Record set:
---*---

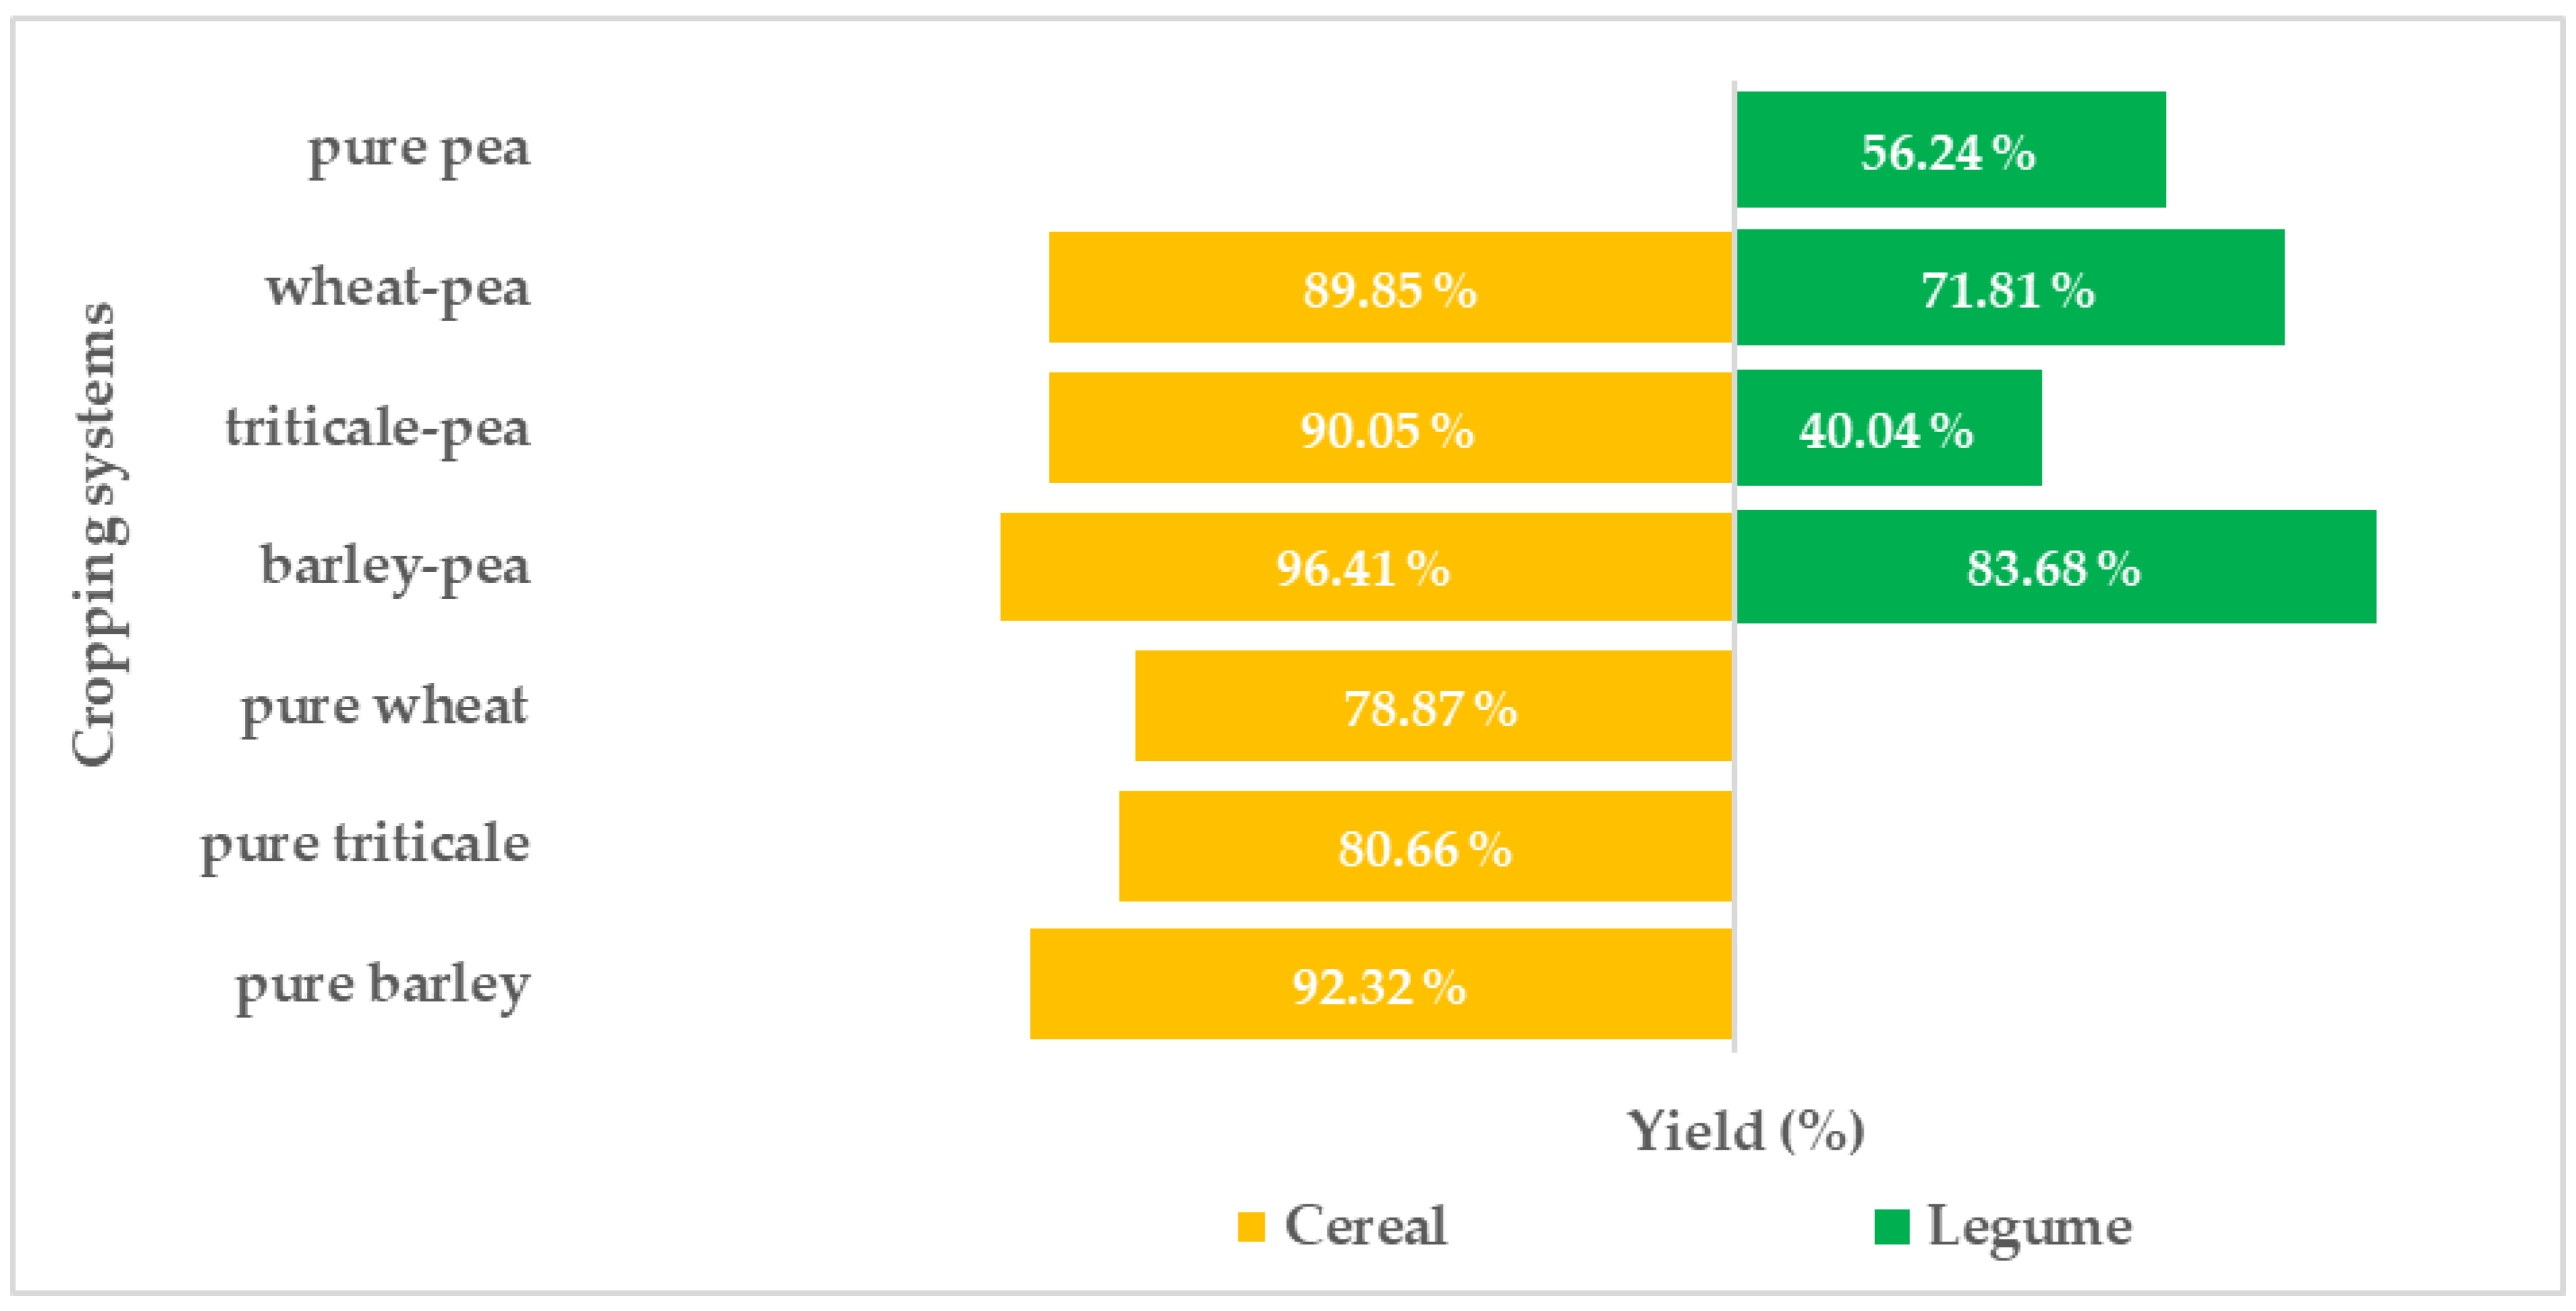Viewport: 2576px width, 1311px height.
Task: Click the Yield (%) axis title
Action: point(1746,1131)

---*---

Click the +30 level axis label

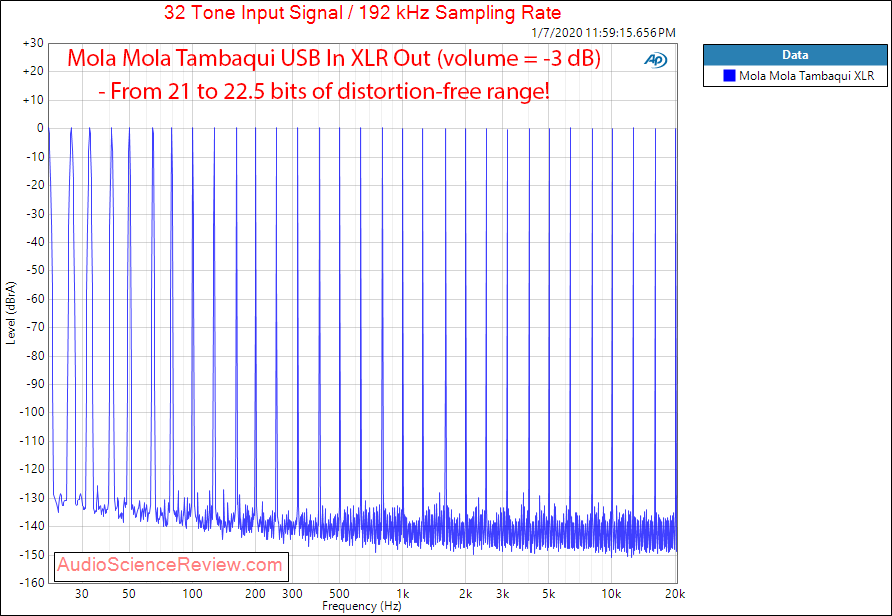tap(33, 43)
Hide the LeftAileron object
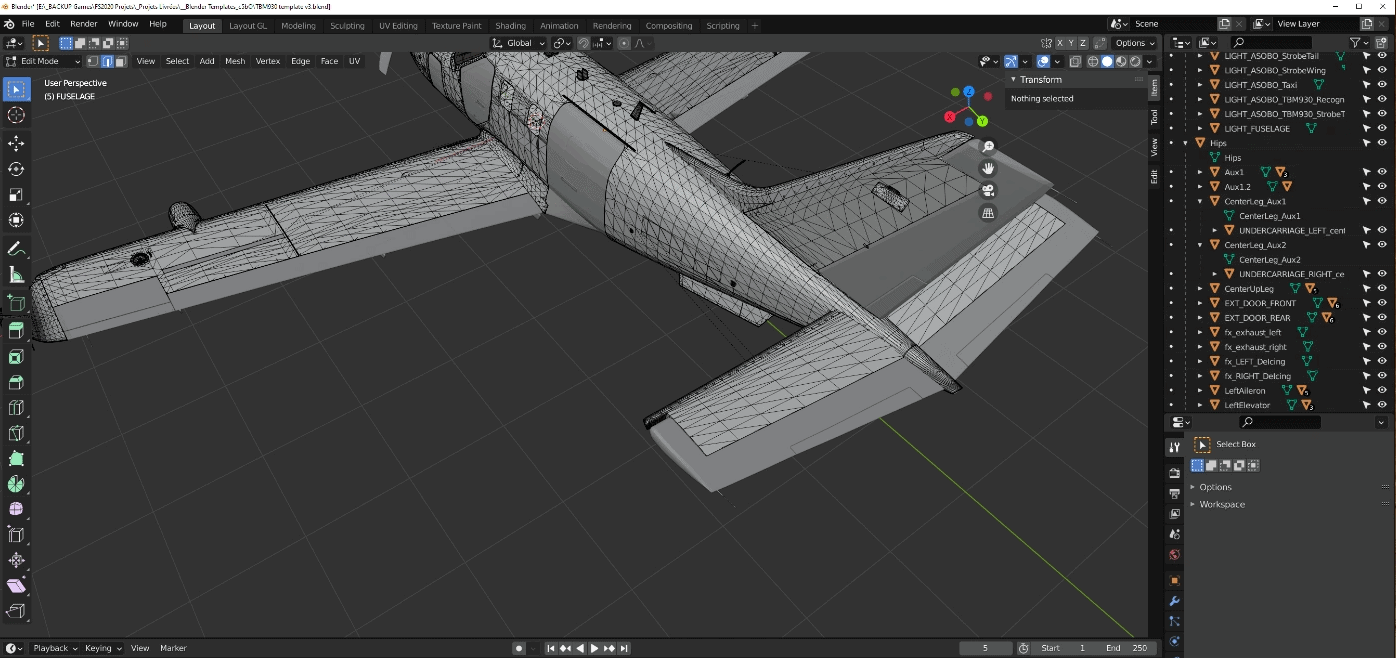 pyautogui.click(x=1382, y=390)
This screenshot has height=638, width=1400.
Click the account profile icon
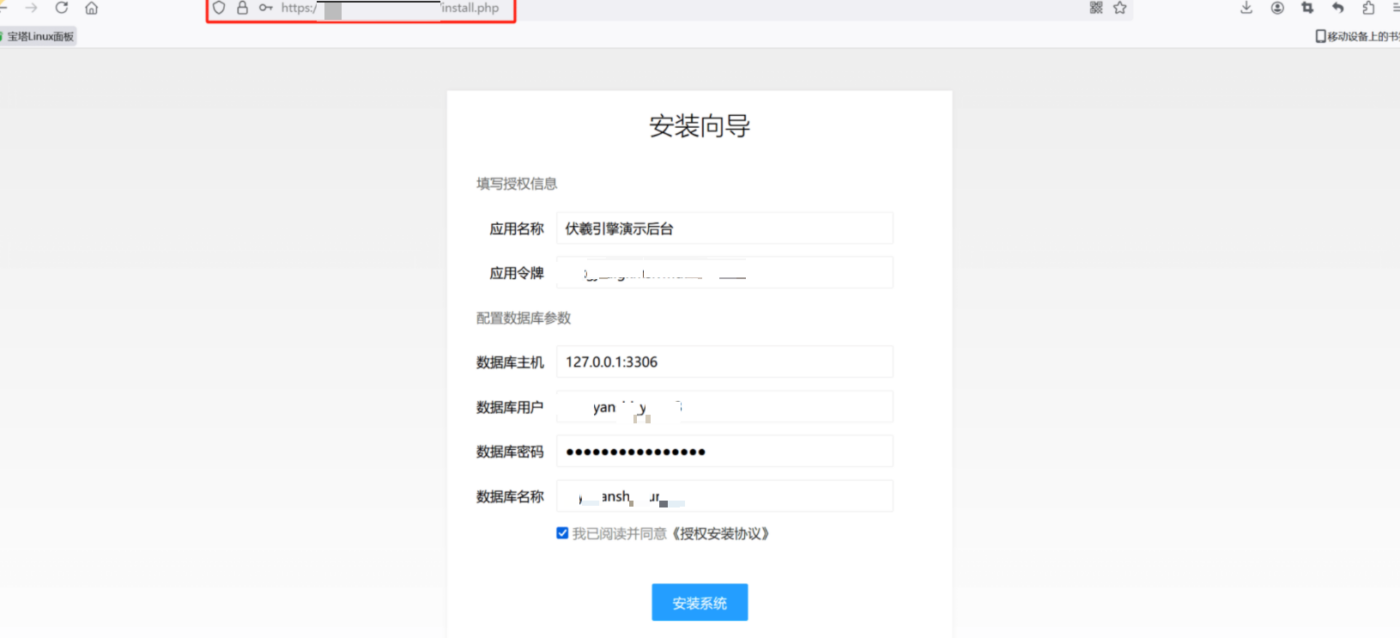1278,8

---*---

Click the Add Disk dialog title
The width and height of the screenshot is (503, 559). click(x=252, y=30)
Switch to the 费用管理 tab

---*---

Directions for this task:
Reproduce exactly the section above that begins at the line containing "Click the Add Disk dialog title" and ends at the line containing "Switch to the 费用管理 tab", leaving out all other lines.

Solution to the exercise:
Click the Add Disk dialog title
The width and height of the screenshot is (503, 559). click(x=252, y=30)
Switch to the 费用管理 tab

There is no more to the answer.